Add serialization/hashing for integer/natural#6163
Conversation
|
I think the overall structure is fine. Adding As far as the format goes, my opinion is based on no actual usage data. However, my expectation is that most of these numbers are still going to be small. So maybe something that doesn't necessarily use 8 bytes would still be a good idea. Just off the top of my head, since you're writing them big endian, maybe you can serialize just the first However, it might also be good to just use My other comment is that you only changed the version 5 value format. At this point, it's probably what everyone is using. But it's probably good for us to support this in the earlier formats as well. The earlier format might also be used if you try to hash (cryptographic, not murmur) the value. That just involves the same changes in other Also, I just want to make sure: this |
|
That's correct, |
|
OK @dolio I have changed to a varint encoding. LMK if this is better. |
|
The implementation looks good. I think it'd be a good idea to make the tests use |
|
Do we want to wait for the tests? My gut says yes, but someone let me know. |

Overview
This change adds support for serializing and hashing arbitrary-precision
IntegerandNaturalvalues in the Unison runtime.Problem: When a Unison value containing an
IntegerorNaturalwas serialized viareflectValue, the runtime would fail with the error:reflectValue: cannot prepare value for serialization: foreign value. This caused operations like storing values in event logs or transferring them across the network to fail.Solution: Added
BigIntandBigNatconstructors to theBLit(boxed literal) type in the ANF representation, with corresponding serialization, deserialization, and hashing support.User experience: Code that previously hung or failed silently when serializing values containing
IntegerorDecimaltypes now works correctly.Implementation approach and notes
ANF.hs: Added
BigInt IntegerandBigNat Naturalconstructors to theBLitdata type, alongside existing literals likeText,Bytes,Pos,Neg, etc.Tags.hs: Added
BigIntT(tag 15) andBigNatT(tag 16) to theBLTagenum for wire format identification.ValueV5.hs & ANF/Serialize.hs: Added serialization functions that encode arbitrary-precision numbers as:
Natural: length-prefixed list of Word64 chunks (most significant first)Integer: sign byte (0=positive, 1=negative) + Natural magnitudeMurmurHash/Untyped.hs: Added hashing support for
BigIntandBigNatby hashing the sign and Word64 chunks.Machine.hs: Updated
reflectValue(goF) to convertWrapInteger/WrapNaturalforeign values toANF.BigInt/ANF.BigNat, and updatedreifyValue(goL) to convert back.Interesting/controversial decisions
Chose
BLitover alternatives:BLitalready contains other serializable foreign values without literal syntax (Code,Quote,BArr,Arr), so addingBigInt/BigNathere is consistent with existing patterns.Serialization format: Used a simple length-prefixed Word64 chunk format rather than a more compact variable-length encoding.
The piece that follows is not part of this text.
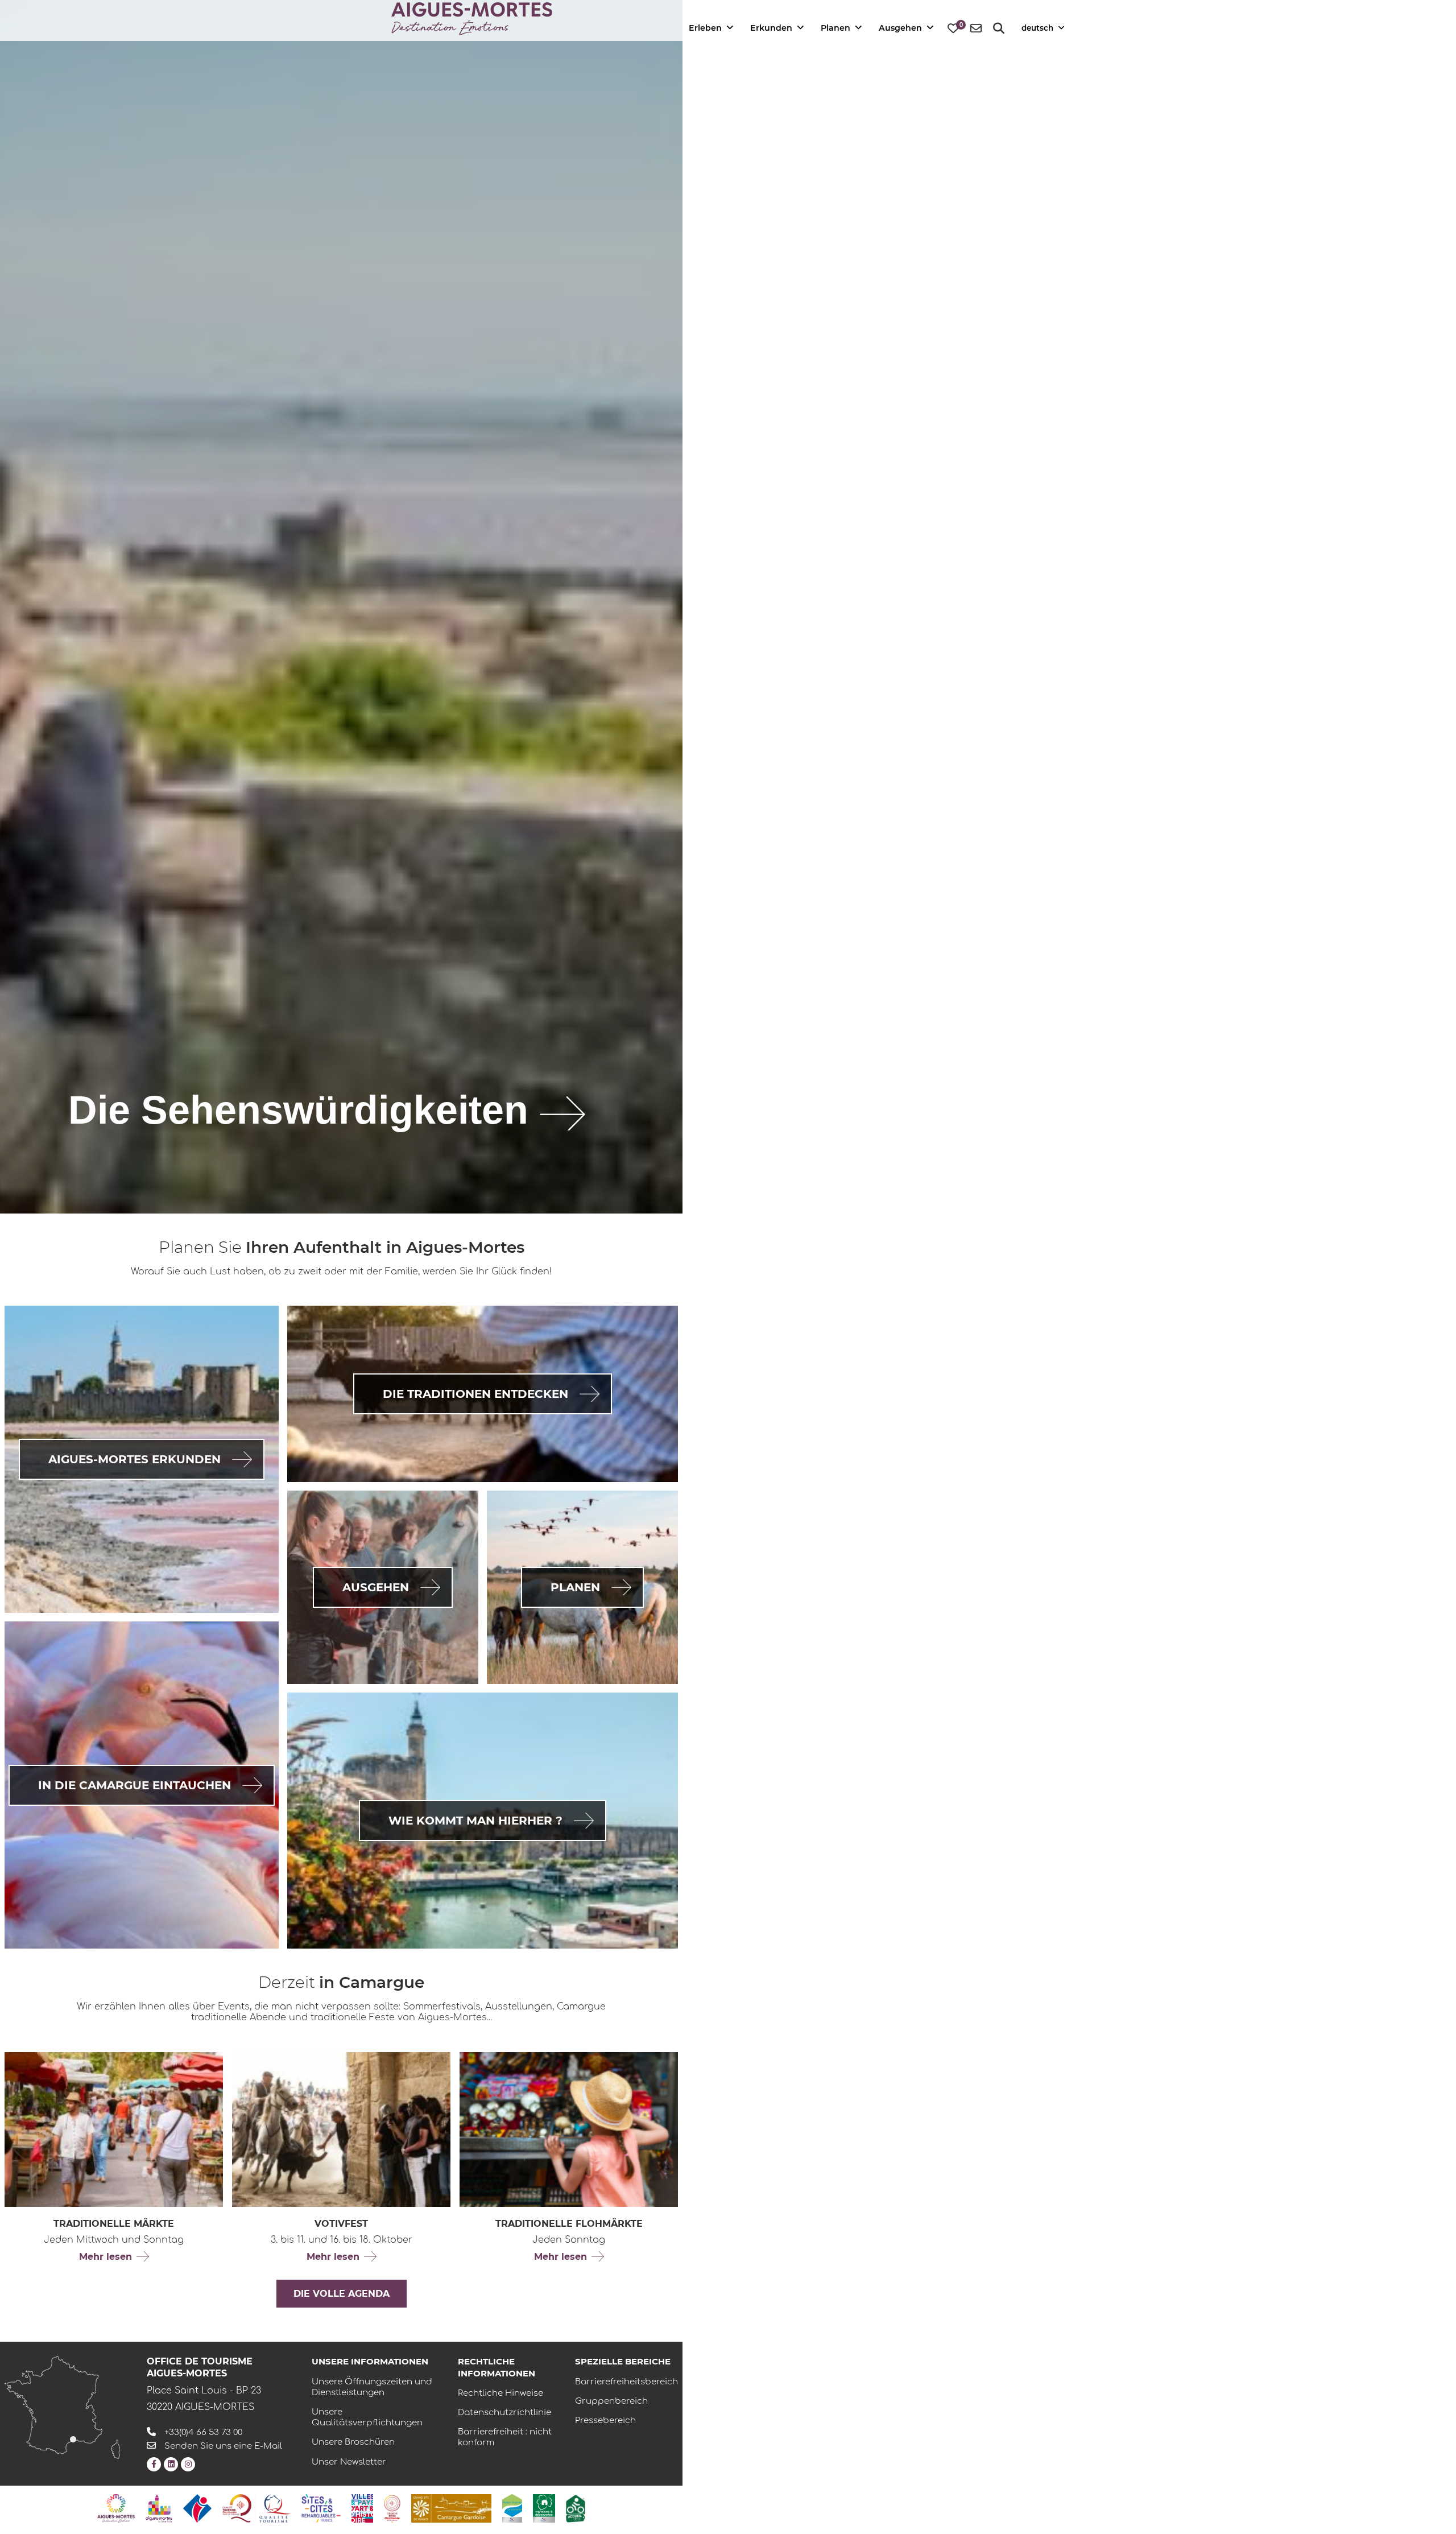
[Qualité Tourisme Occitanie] (256, 2508)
Happy to change this if controversial.
Tail recursion: Made the
naturalToWord64sandintegerToWord64shelper functions tail-recursive and strict.Test coverage
Unison/Test/Runtime/ANF/Serialization.hsgenIntegergenerator that produces small integers (fit in Int64), large positive integers (2^64 to 2^256), and large negative integersgenNaturalgenerator that produces small naturals (fit in Word64) and large naturals (2^64 to 2^256)genBLit, which feeds into the existingvalueRoundtripproperty testAll 276 runtime tests pass.
Loose ends
Serialization format can be debated.